Adolescência e as regras
O problema não está no autismo em si, mas nas interações entre os aspectos neurobiológicos, cognitivos e a socialização de jovens autistas em ambientes neurotípicos. Esses ambientes, regidos pelo patriarcado, machismo e capitalismo, reforçam os papéis de gênero e a busca incessante pelo sucesso, bem-estar e status social. Aprendemos que nosso valor está atrelado ao que possuímos, e quando nos negam isso, começamos a questionar nossa existência. Esse cenário gera frustração em diversas esferas da vida, especialmente nos relacionamentos, e aprender a lidar com o fracasso é algo que não é ensinado, principalmente aos homens.
A busca por pertencimento em comunidades online, como os fóruns de incels, é alimentada por sentimentos profundos de desesperança, fracasso e desajustamento social. Isso cria um terreno fértil para a construção de discursos deterministas, que podem levar, em alguns casos, à adesão a ideologias extremistas e à prática de ódio. A interseção entre a ideologia incel, o autismo e a saúde mental apresenta um cenário complexo, que é abordado por diversas lentes acadêmicas. Essas comunidades, compostas principalmente por homens que se consideram celibatários involuntários, expressam sentimentos de vitimização e ressentimento, culpando as mulheres e as normas sociais pelos seus fracassos românticos e sexuais. Essa visão de mundo pode aumentar os sentimentos de desesperança e depressão entre os membros.

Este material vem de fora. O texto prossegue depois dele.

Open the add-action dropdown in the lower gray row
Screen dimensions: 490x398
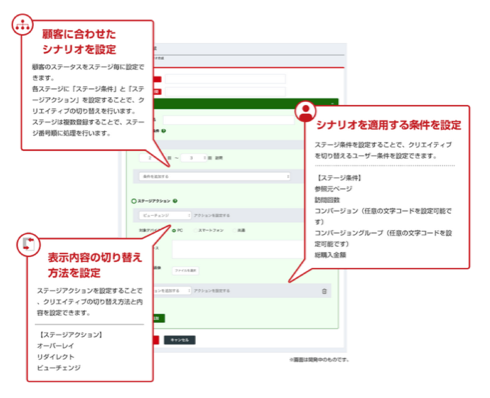(x=172, y=291)
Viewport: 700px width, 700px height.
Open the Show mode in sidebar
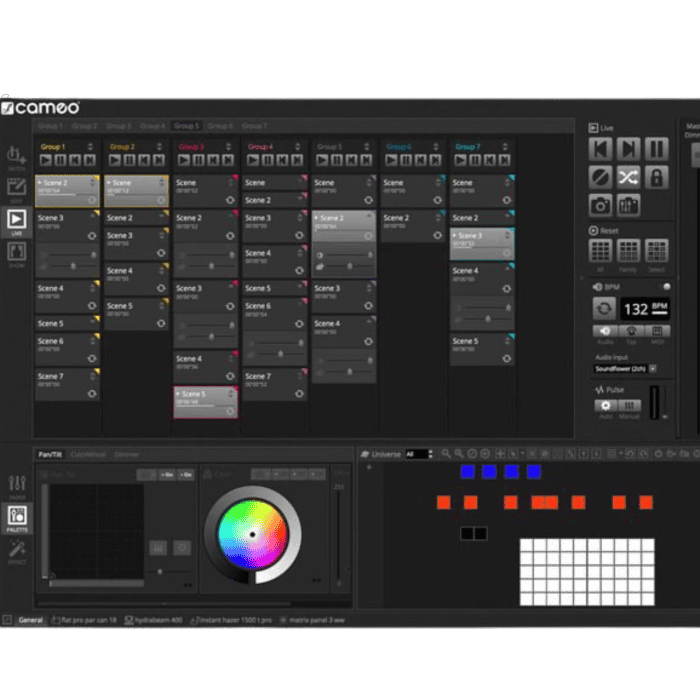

Estudos mostram que os incels geralmente apresentam taxas mais altas de depressão, ansiedade e ideação suicida, agravadas pela participação nessas comunidades. Além disso, a internalização do vitimismo e do direito sobre o corpo feminino só consolida as crenças misóginas e disfuncionais. No caso de indivíduos autistas, os desafios de comunicação e regulação emocional podem ser mal interpretados, tornando-os mais vulneráveis à influência negativa dessas comunidades.

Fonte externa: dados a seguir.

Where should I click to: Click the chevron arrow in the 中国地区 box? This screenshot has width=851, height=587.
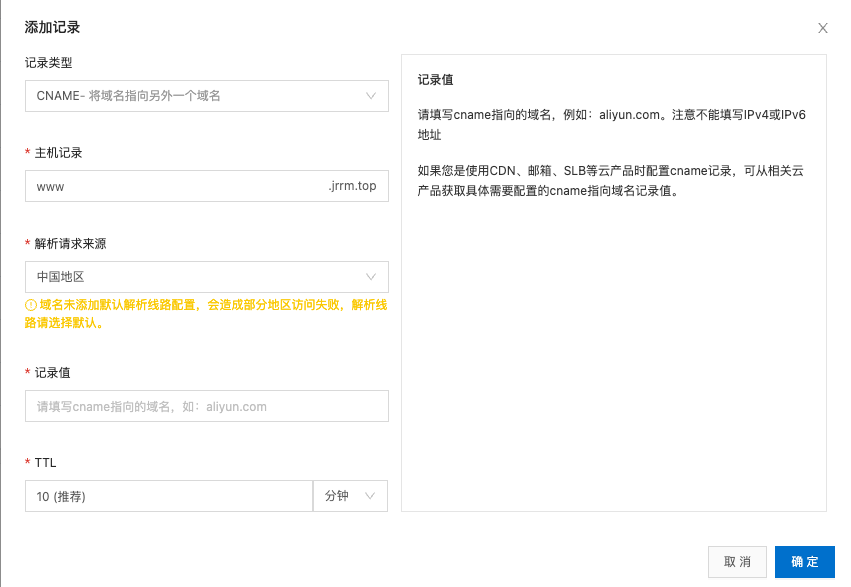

Todas as abordagens consideram as dimensões corporificadas e afetivas das experiências, revela a complexidade dessa interseção, apontando para a necessidade de intervenções personalizadas. Ou seja, cada caso é um caso específico, por que especial, todos nós somos!
PSIs e suas percepções
Enquanto Psica-na-lista percebo a questão de como os indivíduos racionalizam seu pertencimento a essas comunidades e como podemos abordar a partir da compreensão dos mecanismos de defesa, que são estratégias inconscientes para lidar com sentimentos de ansiedade, dor ou desconforto emocional. Quando alguém se sente isolado ou marginalizado, pode usar a racionalização como uma defesa para justificar o que sente ou faz, suavizando o impacto de sua dor emocional. No caso dos incels, por exemplo, a crença de que a sociedade ou as mulheres impõem um “celibato involuntário” pode ser uma racionalização para lidar com a frustração e o sofrimento causados pela falta de conexões íntimas e afetivas. Isso permite que o indivíduo se distancie da realidade do seu sofrimento e o projete em fatores externos, como o comportamento das mulheres ou as normas sociais.

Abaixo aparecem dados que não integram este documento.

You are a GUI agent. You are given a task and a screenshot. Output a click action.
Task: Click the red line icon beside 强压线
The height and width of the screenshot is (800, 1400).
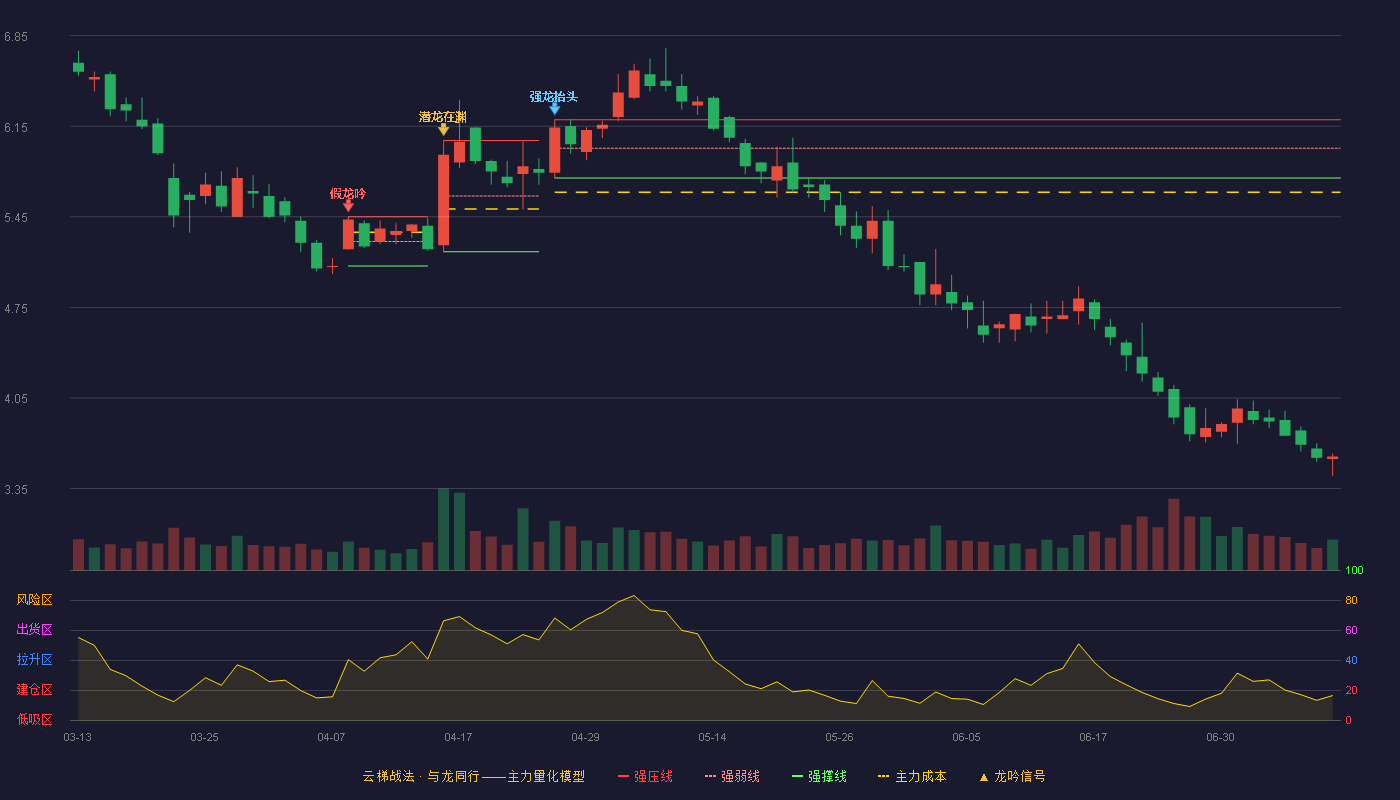coord(623,776)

Além disso, a psicanálise pode entender o fenômeno de repetição observado nessas comunidades como uma forma de “repetição compulsiva” de padrões de pensamento e comportamento que, embora destrutivos, oferecem alguma forma de alívio temporário para o indivíduo. A teoria freudiana sugere que a repetição de experiências dolorosas ou traumáticas (como o fracasso em relacionamentos) ocorre porque o indivíduo ainda não conseguiu elaborar essa dor de maneira saudável.
* Este é um artigo de opinião, de responsabilidade do autor, e não reflete a opinião do Brasil 247.